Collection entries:
——

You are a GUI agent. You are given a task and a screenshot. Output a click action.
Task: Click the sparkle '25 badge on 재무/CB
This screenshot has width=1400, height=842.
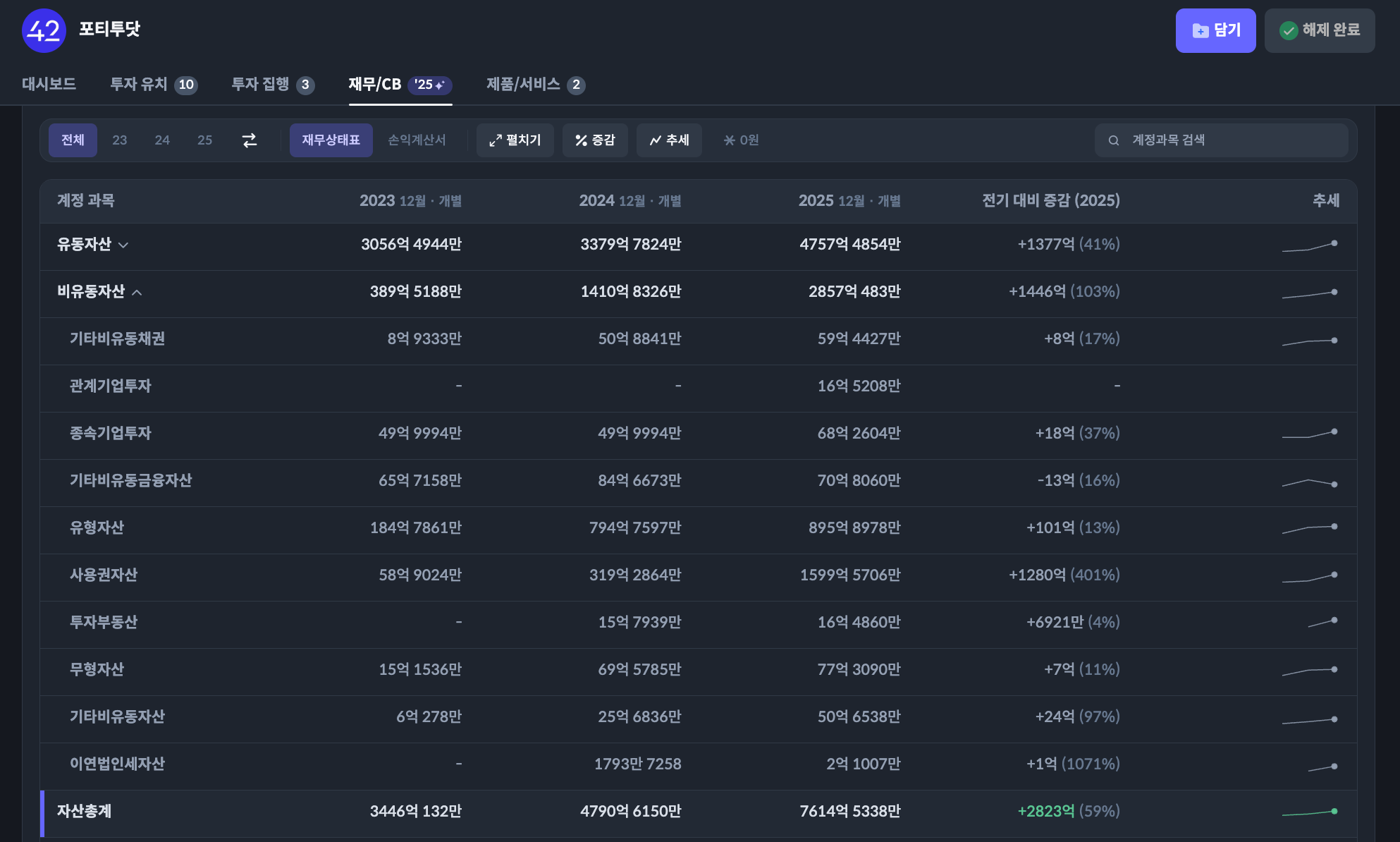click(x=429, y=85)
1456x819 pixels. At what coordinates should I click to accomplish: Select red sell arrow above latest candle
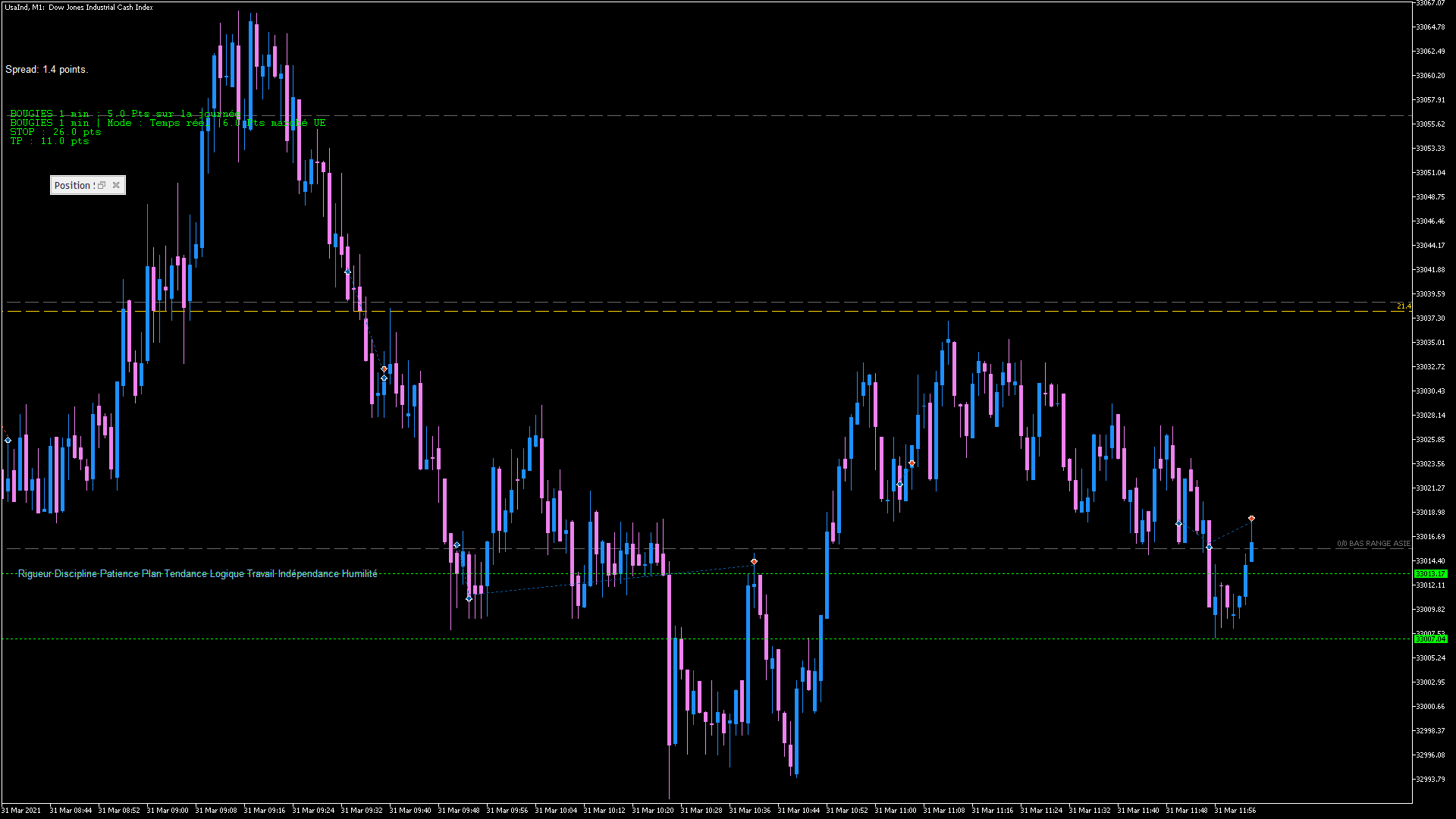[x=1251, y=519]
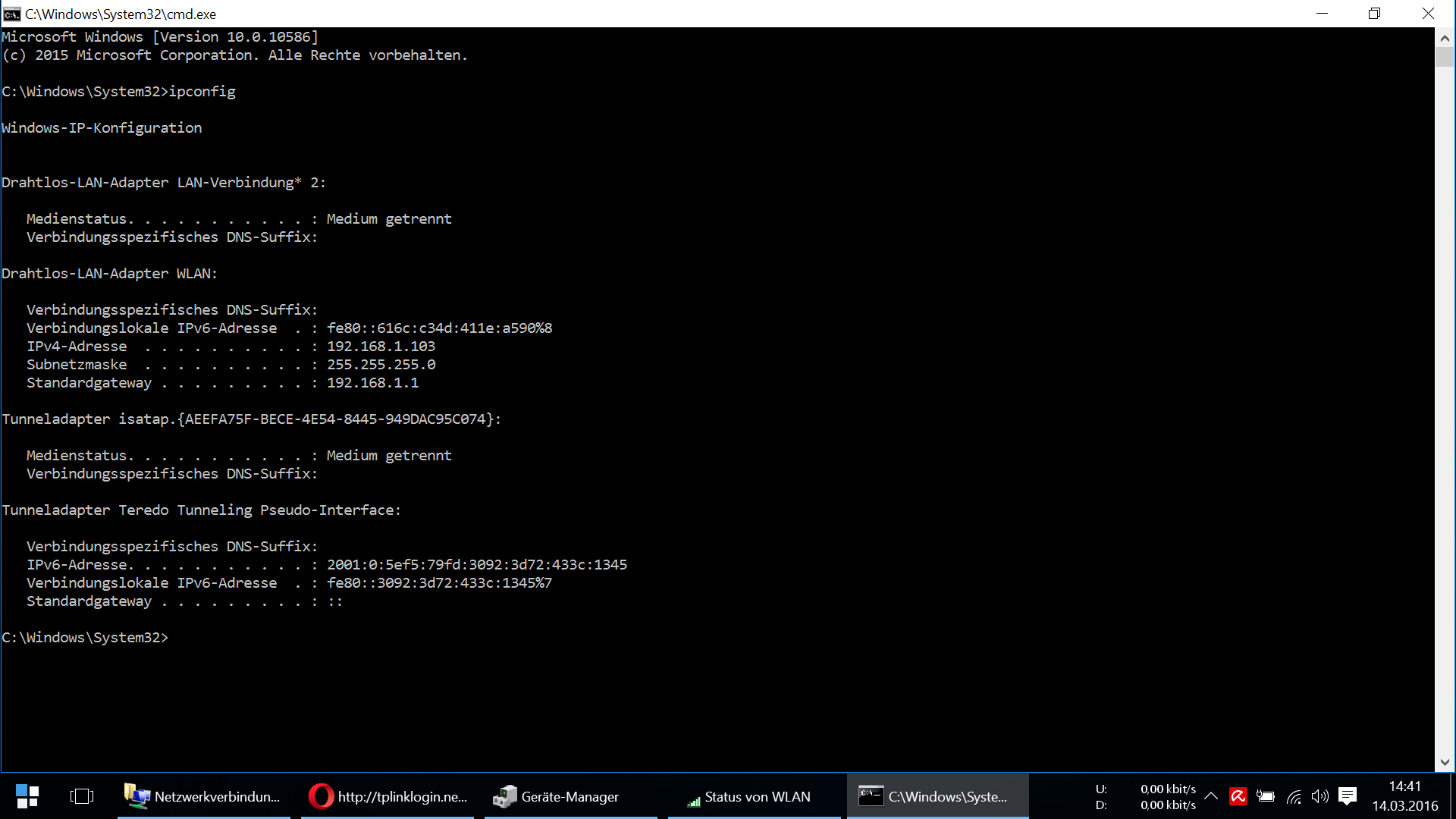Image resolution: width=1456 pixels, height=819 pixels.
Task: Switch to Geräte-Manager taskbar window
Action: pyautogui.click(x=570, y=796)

——

#### What you need to do:
Could the data above be returned in full, exactly, with every image left out?

#### Written answer:
You are a GUI agent. You are given a task and a screenshot. Output a click action.
Task: Click the sparkle '25 badge on 재무/CB
This screenshot has width=1400, height=842.
click(x=429, y=85)
1456x819 pixels. At what coordinates should I click to accomplish: Select red sell arrow above latest candle
[x=1251, y=519]
Image resolution: width=1456 pixels, height=819 pixels.
Task: Switch to Geräte-Manager taskbar window
Action: pyautogui.click(x=570, y=796)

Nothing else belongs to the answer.